Los Socialistas

Los Socialistas(Fragmento del Capítulo VI del libro “La cueva del senado y los 45 senadores” de Eugenio Lira Massi sobre los senadores socialistas durante el período 1965-1973)

A los socialistas le aprietan los zapatos o alguien les pisó un pie y todavía se lo tiene aplastado. De otra manera no se explica que sean tan gritones. No hay socialista con buen carácter, podrán estar de buen humor un rato, pero a la primera se ponen a chillar.

Son verdaderos energúmenos de la política. Cuando uno los escucha queda convencido que harán la revolución en cinco minutos más, que saldrán a quebrar vidrios y al primer paco que pillen le van a quebrar los huesos. Salen y uno cree que van a eso. Diez minutos más tarde los encontrará en un café vociferando contra el orden establecido y sosteniendo que las condiciones ya están maduras.

Sus aliados comunistas son los que más sufren. En las concentraciones los socialistas gritan tanto, que los comunistas –callados por naturaleza- tienen que gritar también para que no se crea que ellos no son revolucionarios.

El militante socialistas generalmente es amargado y le pega al resentimiento.
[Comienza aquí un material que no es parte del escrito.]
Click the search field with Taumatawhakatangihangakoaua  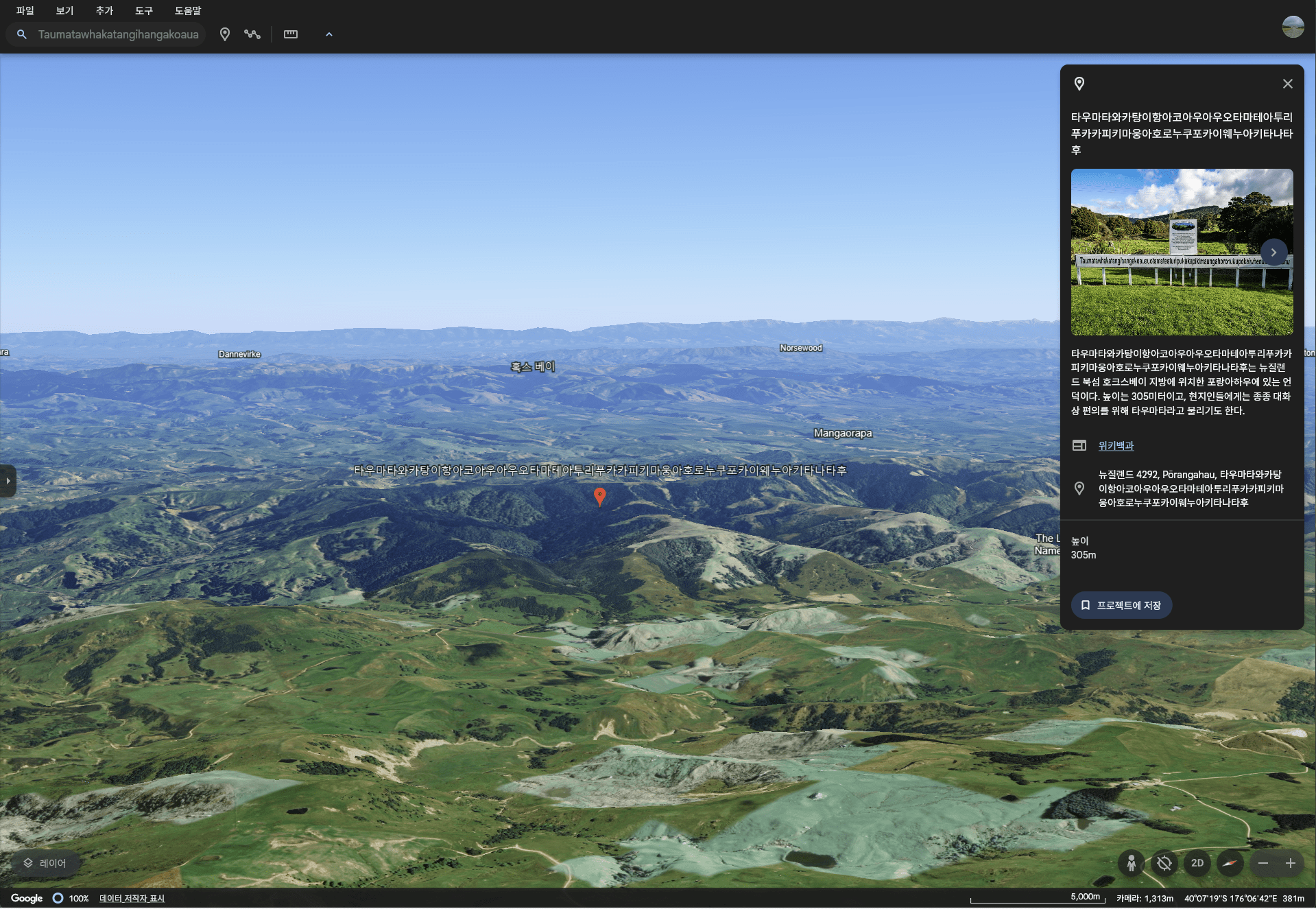point(106,34)
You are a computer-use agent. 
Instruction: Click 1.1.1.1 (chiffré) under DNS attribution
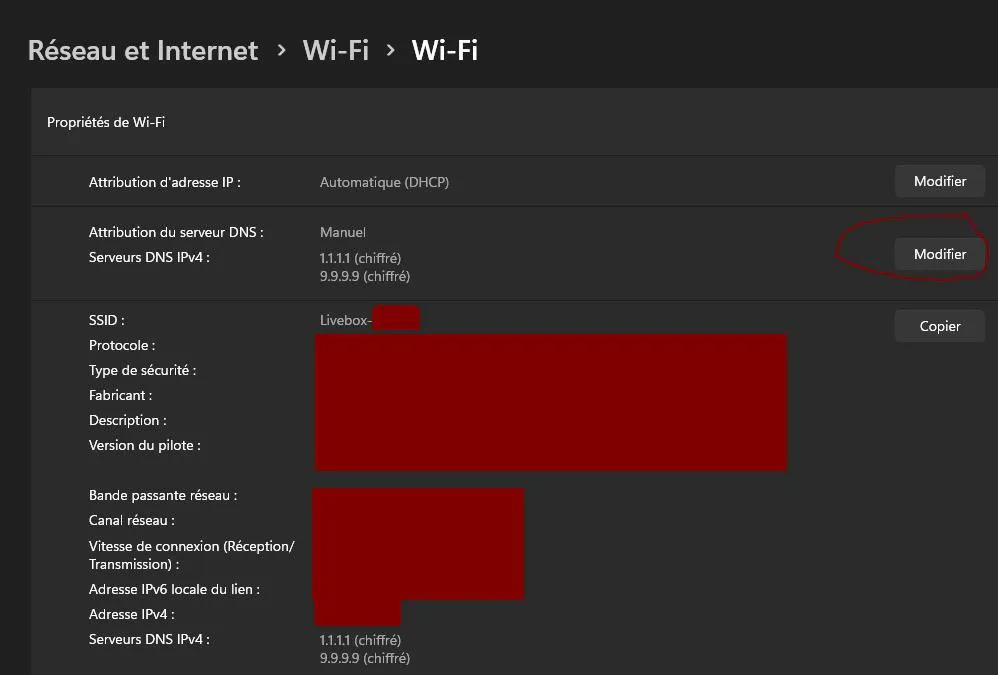(360, 258)
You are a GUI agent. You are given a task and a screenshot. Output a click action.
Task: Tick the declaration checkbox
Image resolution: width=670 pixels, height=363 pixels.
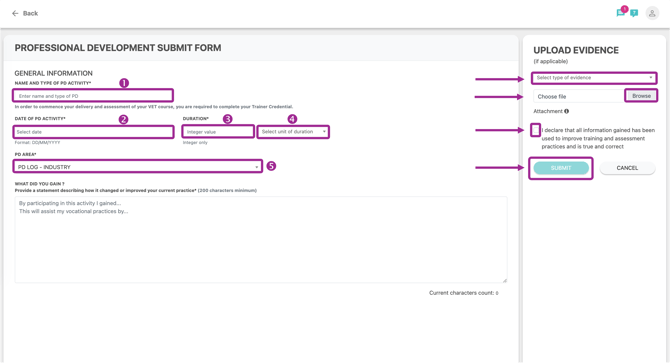[535, 130]
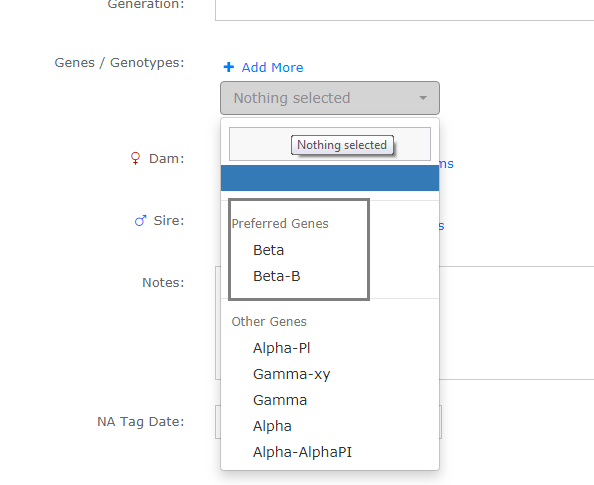594x485 pixels.
Task: Select the blank highlighted option
Action: click(330, 178)
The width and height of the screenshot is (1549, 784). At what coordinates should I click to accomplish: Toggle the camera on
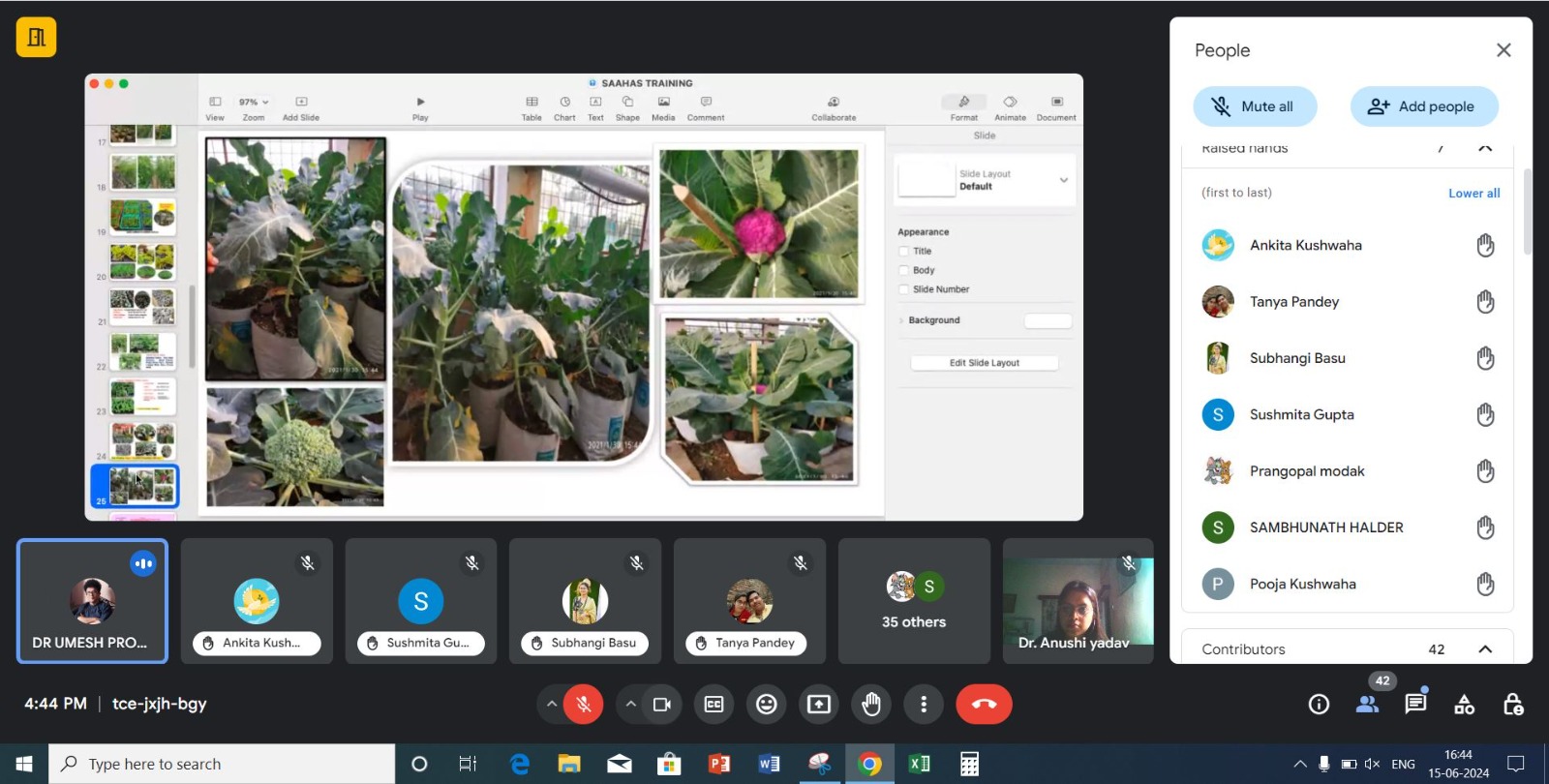click(662, 705)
También le pega su poco al desaseo. No se corta el pelo ni se peina; se baña sólo cuando lo pilla el guanaco y se afeita, a lo más, dos veces por semana. Siempre arrugado, con camisas sin corbata y de color incierto. Cuando dejan de chillar, leen bastante, pero entre capítulo y capítulo gritan.

Llegando al Comité Central comienza a operarse en ellos una extraña transformación. Se cortan el pelo y se bañan. Se afeitan y se ponen Dolly-Pen. Se cambian traje todos los días y planchan los pantalones. Parece que es la influencia del “líder”. Si así fuera, Allende tendría un mérito más a su favor. Cuesta encontrar un dirigente socialista que no sea pije. “El Mario” es un verdadero lunar porque pese a todo sigue siendo “puro pueblo”; en cambio “El Tito” se ha puesto hasta fruncido para hablar y ya no saca la madre salvo en contadas ocasiones.

Por eso ustedes verán desfilar ahora a unos caballeros muy compuestitos y atildados, pero aún con dolor de pies porque lo gritón no se les quita.*

* Lira Massi, E. (1968) La cueva del senado y los 45 senadores. Santiago, Chile: Ediciones de Ornitorrinco.